By CBSLA Staff

LOS ANGELES (CBSLA) – Angelenos struggling to cover their rent because of issues brought on by coronavirus pandemic will soon be able to apply for help through a massive $235 million rental assistance program.

The Emergency Rental Assistance Program, made up of state and federal funds, will open its application window on March 30, the city of Los Angeles Housing and Community Investment Department announced Monday.

The program is open to all low-income renters in the city of L.A., regardless of their immigration status.

To be eligible, households must have at least one adult who has lost a job or experienced financial hardship as a result of the pandemic. Their household income must also be below 50% of area median income, which for a family of four is $56,300.

There are two ways that people can apply. Landlords and tenants can apply together, in which case landlords will receive 80% of a tenant’s unpaid rent that was accrued between April 1, 2020, and March 31, 2021. However, to receive this amount, landlords must waive the remaining 20% of unpaid rent.

If landlords decline to apply for the program, then tenants can apply on their own and payments will be limited to 25% of unpaid rent that was accrued over the last year, along with 25% of future rent for this coming April to June.

The hope is that the fund will help up to 50,000 local renters and their landlords.

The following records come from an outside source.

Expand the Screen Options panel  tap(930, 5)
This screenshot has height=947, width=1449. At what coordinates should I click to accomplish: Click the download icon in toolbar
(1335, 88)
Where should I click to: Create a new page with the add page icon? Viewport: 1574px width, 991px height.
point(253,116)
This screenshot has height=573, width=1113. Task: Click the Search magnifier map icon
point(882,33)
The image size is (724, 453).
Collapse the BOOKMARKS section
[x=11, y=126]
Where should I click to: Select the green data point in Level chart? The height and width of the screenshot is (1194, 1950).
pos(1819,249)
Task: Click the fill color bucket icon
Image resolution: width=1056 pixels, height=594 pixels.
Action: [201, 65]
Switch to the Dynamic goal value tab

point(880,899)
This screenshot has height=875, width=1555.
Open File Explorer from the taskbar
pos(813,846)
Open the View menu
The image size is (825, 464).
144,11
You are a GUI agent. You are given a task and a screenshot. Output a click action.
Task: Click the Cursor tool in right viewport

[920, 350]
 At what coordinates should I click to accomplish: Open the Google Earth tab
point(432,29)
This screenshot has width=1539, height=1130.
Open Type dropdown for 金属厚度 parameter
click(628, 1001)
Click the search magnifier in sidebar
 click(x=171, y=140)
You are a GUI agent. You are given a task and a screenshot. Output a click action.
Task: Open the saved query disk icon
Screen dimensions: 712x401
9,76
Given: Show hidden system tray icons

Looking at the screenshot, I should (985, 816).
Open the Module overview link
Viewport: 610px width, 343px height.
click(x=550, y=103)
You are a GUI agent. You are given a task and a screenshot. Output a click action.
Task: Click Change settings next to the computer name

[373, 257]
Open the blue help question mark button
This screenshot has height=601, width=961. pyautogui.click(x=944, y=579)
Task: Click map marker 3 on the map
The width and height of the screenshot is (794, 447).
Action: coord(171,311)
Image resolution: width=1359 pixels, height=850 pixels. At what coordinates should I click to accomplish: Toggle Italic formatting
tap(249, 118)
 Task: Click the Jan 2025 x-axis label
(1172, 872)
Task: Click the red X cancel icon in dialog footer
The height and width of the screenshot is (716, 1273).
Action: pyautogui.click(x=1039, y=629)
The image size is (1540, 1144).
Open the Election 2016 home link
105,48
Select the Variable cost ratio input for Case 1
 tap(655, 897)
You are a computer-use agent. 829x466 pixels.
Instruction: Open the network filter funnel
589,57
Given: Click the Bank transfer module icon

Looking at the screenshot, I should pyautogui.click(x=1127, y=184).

“Low-income renters will get a fresh start financially so that when the economy picks up and they go back to their jobs, they don’t have all this long-term debt and restore the income stream landlords need to maintain their rental properties,” said Anna Ortega, Asst. GM of the Los Angeles Housing + Community Investment Department.

The application window runs from March 30 to April 30. For more details click here.

L.A. County has been under an eviction moratorium since early March 2020 that will go through at least June 30. Under the moratorium, landlords cannot evict tenants for nonpayment of rent. However, the back-rent will continue to accrue, and once the moratorium is lifted, landlords will be allowed to evict those tenants.

A report in January found that about one-fifth of all Los Angeles County tenants paid rent late at least once during the pandemic.